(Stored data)
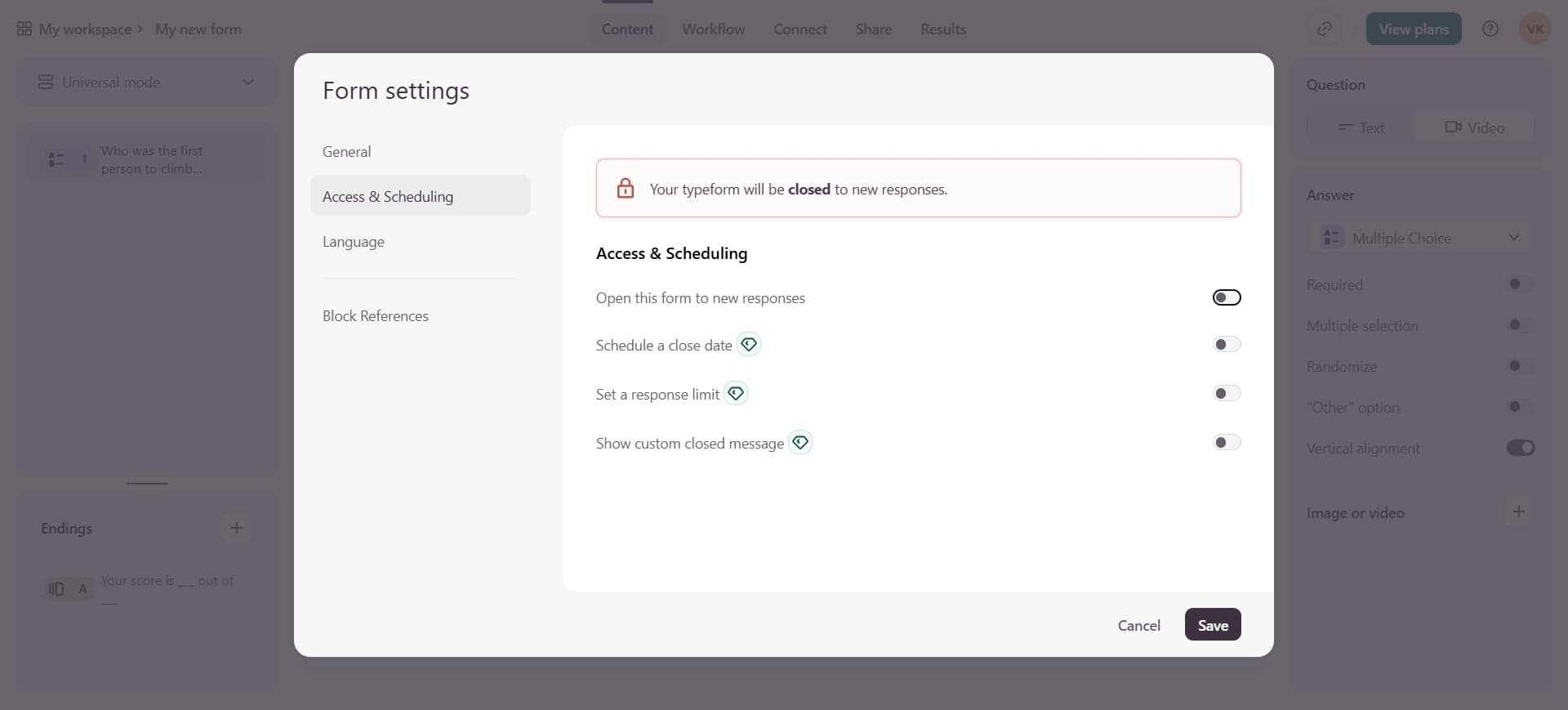Image resolution: width=1568 pixels, height=710 pixels.
Task: Click premium diamond icon beside Set a response limit
Action: click(736, 394)
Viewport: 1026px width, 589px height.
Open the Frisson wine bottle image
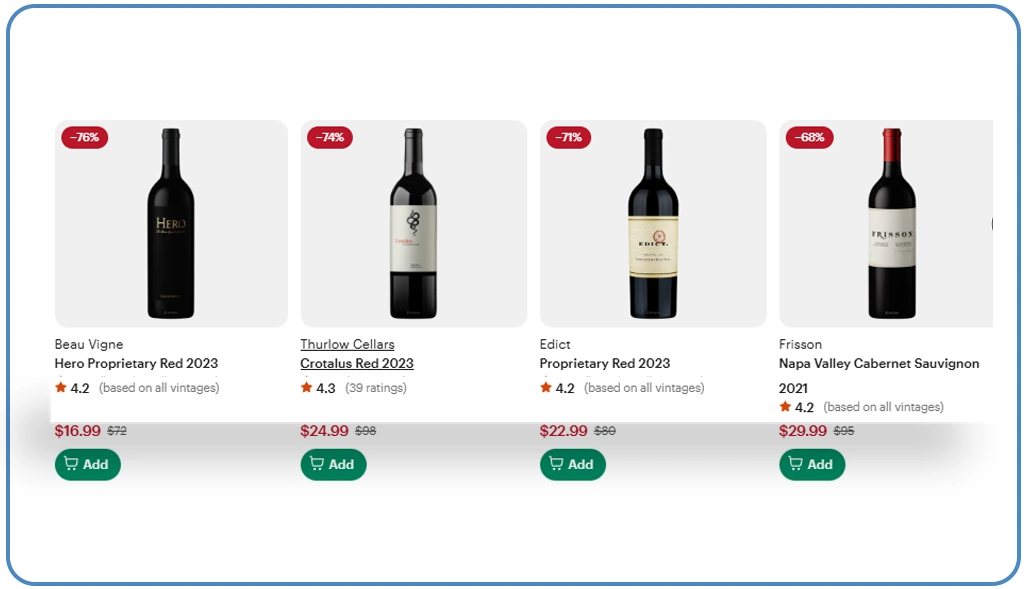pos(890,224)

▶ **Task prompt**: Only the lines from the line that contains "Viewport: 1026px width, 589px height." through the end of the entries are to be written out, exactly and without pictures, both ends included.

▶ **Expected output**:
Viewport: 1026px width, 589px height.
Open the Frisson wine bottle image
pos(890,224)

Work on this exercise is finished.